화학공학소재연구정보센터
Journal of Physical Chemistry B, Vol.106, No.3, 723-729, 2002
Refolding of thermally denatured bacteriorhodopsin in purple membrane
The change in protein conformational structure and retinal chromophore binding state have been examined by using in situ UV-vis, FTIR, and CD spectroscopies during the thermal denaturation and refolding processes in bacteriorhodopsin (bR) of purple membrane (PM), in its native trimeric and in Triton X-100 solubilized monomeric form. For the trimeric bR, it is found that heating bR through its premelting transition (T > 78 degreesC, T-m') does not cause any permanent damage in the protein secondary structure, and a reversible refolding occurs when it cools back to room temperature.
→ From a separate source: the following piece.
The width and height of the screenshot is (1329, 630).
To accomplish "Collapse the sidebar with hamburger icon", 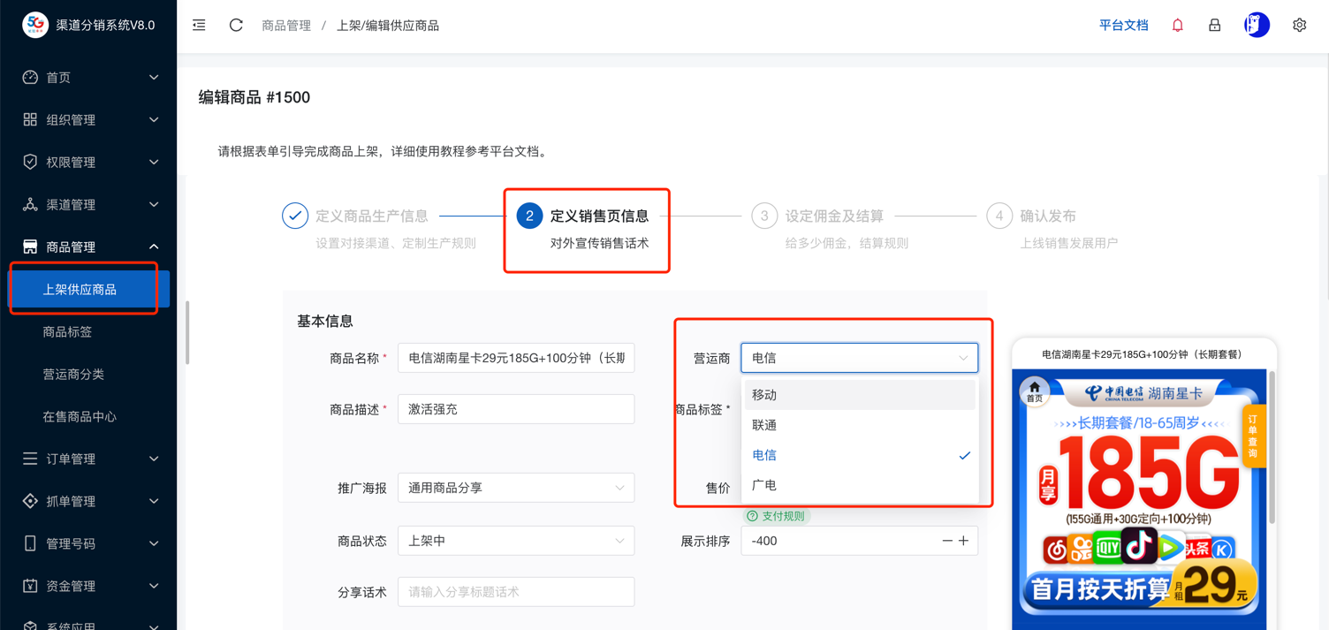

For the monomeric bR, it is found that it is less thermally stable than the trimer. There is a significant change in its protein secondary structure and a complete dissociation of retinal occurs irreversibly at a temperature as low as 66 degreesC. In addition, it is found that heating the trimeric bR through its main molten state (T > 96 degreesC, T-m) changes the protein secondary structure so that bR does not refold fully into its original secondary structure. Upon cooling back to room temperature, about 90% of the bound retinal in native bR recovers after being heated through its premelting transition, whereas only about 12% of bound retinal recovers if bR is heated above its main melting temperature. It is also found that refolded bR molecules with their retinal chromophore rebound have a photocycle and are capable of pumping protons. Our results also suggest that from its molten state, protein secondary structure refolding precedes retinal rebinding to the Schiff base.